>>>
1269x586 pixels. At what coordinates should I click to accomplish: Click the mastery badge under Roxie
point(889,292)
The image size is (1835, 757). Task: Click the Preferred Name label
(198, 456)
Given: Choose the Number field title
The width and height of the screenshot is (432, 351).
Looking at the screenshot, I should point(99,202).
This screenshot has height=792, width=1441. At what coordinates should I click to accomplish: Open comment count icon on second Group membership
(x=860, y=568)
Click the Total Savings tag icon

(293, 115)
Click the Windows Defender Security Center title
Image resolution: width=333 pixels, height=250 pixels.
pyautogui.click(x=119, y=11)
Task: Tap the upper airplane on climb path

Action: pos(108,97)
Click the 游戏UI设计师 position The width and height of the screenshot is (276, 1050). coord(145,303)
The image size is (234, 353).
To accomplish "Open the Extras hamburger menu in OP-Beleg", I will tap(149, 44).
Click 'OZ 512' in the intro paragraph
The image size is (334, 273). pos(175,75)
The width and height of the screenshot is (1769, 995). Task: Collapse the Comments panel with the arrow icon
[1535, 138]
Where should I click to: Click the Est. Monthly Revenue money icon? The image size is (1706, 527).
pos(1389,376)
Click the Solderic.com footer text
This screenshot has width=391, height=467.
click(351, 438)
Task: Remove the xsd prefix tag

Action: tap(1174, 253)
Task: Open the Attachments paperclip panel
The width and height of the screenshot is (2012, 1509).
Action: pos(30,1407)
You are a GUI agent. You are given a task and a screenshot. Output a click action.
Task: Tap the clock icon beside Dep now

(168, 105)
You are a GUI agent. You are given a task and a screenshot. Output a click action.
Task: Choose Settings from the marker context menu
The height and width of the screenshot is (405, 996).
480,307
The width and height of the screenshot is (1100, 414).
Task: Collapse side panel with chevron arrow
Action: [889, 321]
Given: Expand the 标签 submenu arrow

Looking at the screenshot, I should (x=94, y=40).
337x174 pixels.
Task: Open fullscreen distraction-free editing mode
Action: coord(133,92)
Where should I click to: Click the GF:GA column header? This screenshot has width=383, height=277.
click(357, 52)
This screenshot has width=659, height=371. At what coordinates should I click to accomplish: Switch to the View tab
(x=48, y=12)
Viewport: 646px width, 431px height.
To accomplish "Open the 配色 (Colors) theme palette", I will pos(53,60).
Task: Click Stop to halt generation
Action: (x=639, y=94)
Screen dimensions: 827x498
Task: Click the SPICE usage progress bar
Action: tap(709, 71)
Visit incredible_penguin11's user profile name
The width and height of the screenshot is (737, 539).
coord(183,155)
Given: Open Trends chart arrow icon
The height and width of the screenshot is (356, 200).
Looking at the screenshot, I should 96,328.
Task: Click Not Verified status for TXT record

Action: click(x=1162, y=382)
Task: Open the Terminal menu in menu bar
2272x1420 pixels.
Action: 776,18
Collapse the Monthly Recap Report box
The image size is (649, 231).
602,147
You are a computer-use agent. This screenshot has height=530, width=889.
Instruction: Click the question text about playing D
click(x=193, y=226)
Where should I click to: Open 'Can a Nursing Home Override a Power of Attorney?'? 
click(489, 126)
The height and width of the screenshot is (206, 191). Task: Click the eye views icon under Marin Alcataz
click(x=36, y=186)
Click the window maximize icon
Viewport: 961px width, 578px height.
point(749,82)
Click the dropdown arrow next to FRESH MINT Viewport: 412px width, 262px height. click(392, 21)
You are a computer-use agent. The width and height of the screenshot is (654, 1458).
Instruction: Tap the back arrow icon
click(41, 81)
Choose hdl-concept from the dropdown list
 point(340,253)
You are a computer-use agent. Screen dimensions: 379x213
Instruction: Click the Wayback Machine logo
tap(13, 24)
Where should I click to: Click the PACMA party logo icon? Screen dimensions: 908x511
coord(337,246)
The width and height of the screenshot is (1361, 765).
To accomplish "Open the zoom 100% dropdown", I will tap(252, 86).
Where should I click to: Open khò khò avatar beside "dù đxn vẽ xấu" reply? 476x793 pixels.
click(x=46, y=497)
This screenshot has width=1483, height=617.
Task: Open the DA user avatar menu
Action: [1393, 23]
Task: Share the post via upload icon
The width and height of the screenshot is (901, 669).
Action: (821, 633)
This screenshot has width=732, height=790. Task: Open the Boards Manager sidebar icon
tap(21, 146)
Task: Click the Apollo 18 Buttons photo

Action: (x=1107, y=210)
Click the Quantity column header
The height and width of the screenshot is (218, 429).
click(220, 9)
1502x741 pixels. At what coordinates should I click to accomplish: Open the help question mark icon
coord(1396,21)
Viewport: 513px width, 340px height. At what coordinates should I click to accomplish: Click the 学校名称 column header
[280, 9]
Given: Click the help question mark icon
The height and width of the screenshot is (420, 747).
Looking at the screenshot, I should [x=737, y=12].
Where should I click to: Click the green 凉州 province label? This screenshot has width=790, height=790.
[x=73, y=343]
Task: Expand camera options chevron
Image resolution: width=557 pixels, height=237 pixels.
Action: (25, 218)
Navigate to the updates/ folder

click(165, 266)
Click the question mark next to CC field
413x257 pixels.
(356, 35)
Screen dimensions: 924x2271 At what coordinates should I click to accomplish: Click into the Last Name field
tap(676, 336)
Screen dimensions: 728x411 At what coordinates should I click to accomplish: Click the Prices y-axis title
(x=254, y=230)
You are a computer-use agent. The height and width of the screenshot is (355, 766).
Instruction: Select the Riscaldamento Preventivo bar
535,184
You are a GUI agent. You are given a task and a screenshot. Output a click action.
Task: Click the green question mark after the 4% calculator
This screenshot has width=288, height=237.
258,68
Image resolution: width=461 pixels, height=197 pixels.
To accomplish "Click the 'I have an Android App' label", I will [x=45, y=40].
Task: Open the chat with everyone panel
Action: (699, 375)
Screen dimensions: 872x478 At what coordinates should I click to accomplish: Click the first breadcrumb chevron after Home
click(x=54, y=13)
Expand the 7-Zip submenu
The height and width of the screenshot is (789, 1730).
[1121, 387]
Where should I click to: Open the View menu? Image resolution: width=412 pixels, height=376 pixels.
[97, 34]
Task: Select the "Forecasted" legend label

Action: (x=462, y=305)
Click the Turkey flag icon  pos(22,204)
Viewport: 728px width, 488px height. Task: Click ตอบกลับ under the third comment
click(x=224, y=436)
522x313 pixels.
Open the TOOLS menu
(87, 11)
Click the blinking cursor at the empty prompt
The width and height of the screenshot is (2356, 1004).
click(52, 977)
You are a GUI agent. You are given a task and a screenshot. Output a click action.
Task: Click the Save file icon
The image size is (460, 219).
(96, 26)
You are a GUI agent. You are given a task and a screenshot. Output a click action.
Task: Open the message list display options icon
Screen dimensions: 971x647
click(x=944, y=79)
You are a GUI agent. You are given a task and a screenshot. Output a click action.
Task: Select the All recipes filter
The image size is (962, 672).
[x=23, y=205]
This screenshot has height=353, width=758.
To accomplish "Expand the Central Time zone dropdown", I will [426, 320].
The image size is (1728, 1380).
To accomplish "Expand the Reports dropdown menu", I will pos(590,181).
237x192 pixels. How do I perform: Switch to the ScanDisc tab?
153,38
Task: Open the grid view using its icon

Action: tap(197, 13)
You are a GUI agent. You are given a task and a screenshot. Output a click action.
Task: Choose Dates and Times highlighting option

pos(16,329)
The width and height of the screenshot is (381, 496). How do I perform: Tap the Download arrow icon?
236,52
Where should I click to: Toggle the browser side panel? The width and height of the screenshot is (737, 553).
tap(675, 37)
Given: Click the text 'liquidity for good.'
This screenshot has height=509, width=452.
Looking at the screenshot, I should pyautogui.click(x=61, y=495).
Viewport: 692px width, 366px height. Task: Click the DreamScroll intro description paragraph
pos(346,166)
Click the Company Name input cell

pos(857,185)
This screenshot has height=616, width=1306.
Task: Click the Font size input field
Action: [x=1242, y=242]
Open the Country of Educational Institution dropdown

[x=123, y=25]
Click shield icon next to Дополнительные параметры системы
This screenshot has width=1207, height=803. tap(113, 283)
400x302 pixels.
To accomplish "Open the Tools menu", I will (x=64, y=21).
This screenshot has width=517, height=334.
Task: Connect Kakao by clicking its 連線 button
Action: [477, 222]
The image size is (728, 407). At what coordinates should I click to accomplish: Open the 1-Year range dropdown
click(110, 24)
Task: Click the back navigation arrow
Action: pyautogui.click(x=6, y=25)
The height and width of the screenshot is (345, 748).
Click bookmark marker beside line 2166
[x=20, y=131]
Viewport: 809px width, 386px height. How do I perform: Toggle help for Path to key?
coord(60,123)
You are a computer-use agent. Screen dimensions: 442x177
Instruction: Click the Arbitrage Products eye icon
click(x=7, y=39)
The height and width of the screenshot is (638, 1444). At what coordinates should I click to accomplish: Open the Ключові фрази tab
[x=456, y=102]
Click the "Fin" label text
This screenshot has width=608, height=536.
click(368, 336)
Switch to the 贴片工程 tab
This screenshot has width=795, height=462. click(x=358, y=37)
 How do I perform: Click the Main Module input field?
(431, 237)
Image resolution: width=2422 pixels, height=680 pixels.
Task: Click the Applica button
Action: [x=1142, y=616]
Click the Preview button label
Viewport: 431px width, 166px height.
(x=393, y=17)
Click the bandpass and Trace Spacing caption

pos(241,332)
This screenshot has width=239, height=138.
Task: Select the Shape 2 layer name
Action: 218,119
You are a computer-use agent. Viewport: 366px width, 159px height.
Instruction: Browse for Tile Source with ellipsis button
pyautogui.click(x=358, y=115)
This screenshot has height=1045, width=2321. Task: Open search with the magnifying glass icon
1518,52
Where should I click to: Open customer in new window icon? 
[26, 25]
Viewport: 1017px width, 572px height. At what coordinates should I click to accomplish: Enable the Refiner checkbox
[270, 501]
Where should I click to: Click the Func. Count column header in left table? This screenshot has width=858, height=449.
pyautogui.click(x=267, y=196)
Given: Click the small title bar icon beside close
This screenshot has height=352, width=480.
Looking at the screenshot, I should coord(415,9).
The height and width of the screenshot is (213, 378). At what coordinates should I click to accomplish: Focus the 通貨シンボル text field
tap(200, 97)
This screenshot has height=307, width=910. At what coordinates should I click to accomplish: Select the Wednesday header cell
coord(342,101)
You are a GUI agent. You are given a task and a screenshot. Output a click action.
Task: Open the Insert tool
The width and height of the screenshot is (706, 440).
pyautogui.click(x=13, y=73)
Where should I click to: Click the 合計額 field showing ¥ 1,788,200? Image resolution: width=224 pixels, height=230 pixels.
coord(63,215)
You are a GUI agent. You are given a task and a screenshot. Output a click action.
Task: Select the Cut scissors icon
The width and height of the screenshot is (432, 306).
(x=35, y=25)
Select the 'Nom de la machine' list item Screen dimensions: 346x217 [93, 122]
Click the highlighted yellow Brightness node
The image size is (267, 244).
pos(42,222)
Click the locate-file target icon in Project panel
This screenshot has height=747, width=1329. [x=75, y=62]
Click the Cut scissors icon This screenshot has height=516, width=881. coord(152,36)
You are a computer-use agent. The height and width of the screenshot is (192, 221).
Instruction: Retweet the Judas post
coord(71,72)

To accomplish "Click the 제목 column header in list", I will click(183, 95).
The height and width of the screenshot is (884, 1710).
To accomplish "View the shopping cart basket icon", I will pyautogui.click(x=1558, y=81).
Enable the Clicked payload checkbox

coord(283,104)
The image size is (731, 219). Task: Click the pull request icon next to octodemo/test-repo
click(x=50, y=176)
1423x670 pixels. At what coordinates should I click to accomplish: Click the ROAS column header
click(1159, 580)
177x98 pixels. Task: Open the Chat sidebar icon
<<<
:: What this task involves ::
Lay out everything from the line containing "The image size is (728, 407)." down to the line containing "pyautogui.click(x=358, y=115)" as a JSON list of strings, one string per line, skipping blank lines.

:: Solution below ::
[
  "The image size is (728, 407). At what coordinates should I click to accomplish: Open the 1-Year range dropdown",
  "click(110, 24)",
  "Task: Click the back navigation arrow",
  "Action: pyautogui.click(x=6, y=25)",
  "The height and width of the screenshot is (345, 748).",
  "Click bookmark marker beside line 2166",
  "[x=20, y=131]",
  "Viewport: 809px width, 386px height. How do I perform: Toggle help for Path to key?",
  "coord(60,123)",
  "You are a computer-use agent. Screen dimensions: 442x177",
  "Instruction: Click the Arbitrage Products eye icon",
  "click(x=7, y=39)",
  "The height and width of the screenshot is (638, 1444). At what coordinates should I click to accomplish: Open the Ключові фрази tab",
  "[x=456, y=102]",
  "Click the \"Fin\" label text",
  "This screenshot has width=608, height=536.",
  "click(368, 336)",
  "Switch to the 贴片工程 tab",
  "This screenshot has width=795, height=462. click(x=358, y=37)",
  " How do I perform: Click the Main Module input field?",
  "(431, 237)",
  "Image resolution: width=2422 pixels, height=680 pixels.",
  "Task: Click the Applica button",
  "Action: [x=1142, y=616]",
  "Click the Preview button label",
  "Viewport: 431px width, 166px height.",
  "(x=393, y=17)",
  "Click the bandpass and Trace Spacing caption",
  "pos(241,332)",
  "This screenshot has width=239, height=138.",
  "Task: Select the Shape 2 layer name",
  "Action: 218,119",
  "You are a computer-use agent. Viewport: 366px width, 159px height.",
  "Instruction: Browse for Tile Source with ellipsis button",
  "pyautogui.click(x=358, y=115)"
]